» Source text:

------------------------------------

The NAC-SN is transcribed from a set of Japanese population registers (ninbetsu-aratame-cho) from two villages, Shimomoriya and Niita, in northeast Japan between 1716 and 1870.Footnote 25 Each year, usually around lunar March, officials registered the residents in these villages and recorded any vital event that the individual experienced in the preceding year. Residents of the two villages were mostly peasants. Like the Tansung registers, the NAC registers also record individuals based on their administrative jurisdiction of residence. Although it is impossible to follow individuals after they leave the village, the registers record the year in which they left, and always record their reason for departure and their destination.

The CTHRD is transcribed from Taiwan household registers (hujiziliao) compiled by the Japanese colonial administration from 1906 to 1945.Footnote 26 The sample analyzed here covers eight locations in north and central Taiwan.Footnote 27 This sample includes some urban areas, but the majority of the population recorded in the Taiwan colonial household registers were farmers. In contrast with the annual or triennial CMGPD-LN, CMGPD-SC, KMGPD-TS, and NAC-SN, the colonial Taiwan registers, like the eastern Belgian registers in the EAP I, were updated continuously as vital events and other information occurred. Each household in the original register had one or more pages according to the household size, and each household member was represented by a column on that page in which their vital events and other information were recorded.Footnote 28 If changes occurred that fundamentally altered the household—for example, the household head was replaced—the original page would be crossed out, and a fresh entry started on a new page with a new household head. Although the Taiwan colonial registers do not follow individuals who moved out of the community or trace those who moved in, they provide information on the time of the move as well as the destination or origin. Importantly, the information on timing allows for the censoring of observations in event-history analysis of demographic behavior.

------------------------------------

» Given information:

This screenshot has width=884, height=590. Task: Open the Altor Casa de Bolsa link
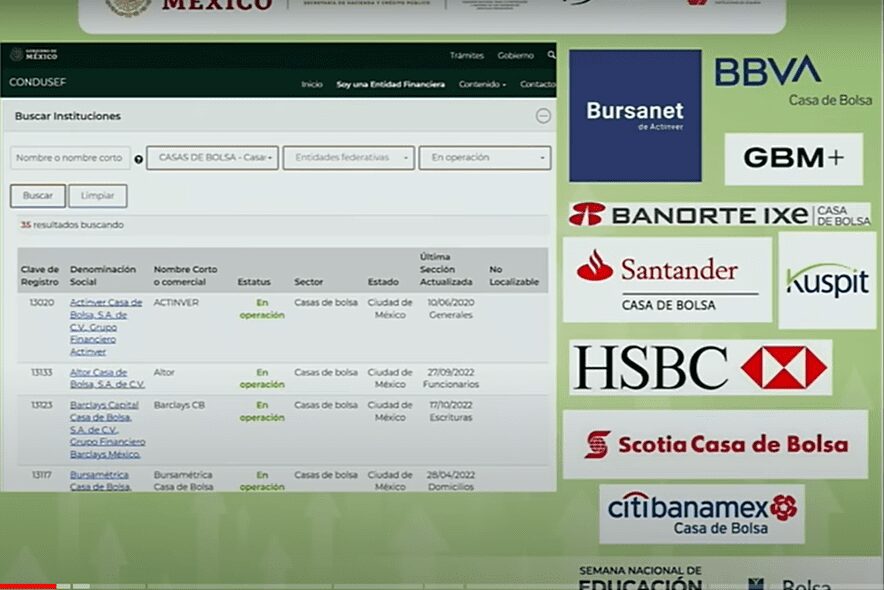coord(106,378)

------------------------------------

» Required work:
1. Using the passage on population registers, decide whether each statement agrees with it: (a) The NAC registers record where residents went when they left the village. (b) The Taiwan colonial registers were updated once a year. (c) Residents of Shimomoriya and Niita were mostly merchants.
2. In the passage on population registers, how many locations in Taiwan does the analyzed sample cover?

» Task responses:
1.
(a) Yes: "always record their reason for departure and their destination."
(b) No: "were updated continuously as vital events and other information occurred."
(c) No: "Residents of the two villages were mostly peasants."

2. Eight locations in north and central Taiwan.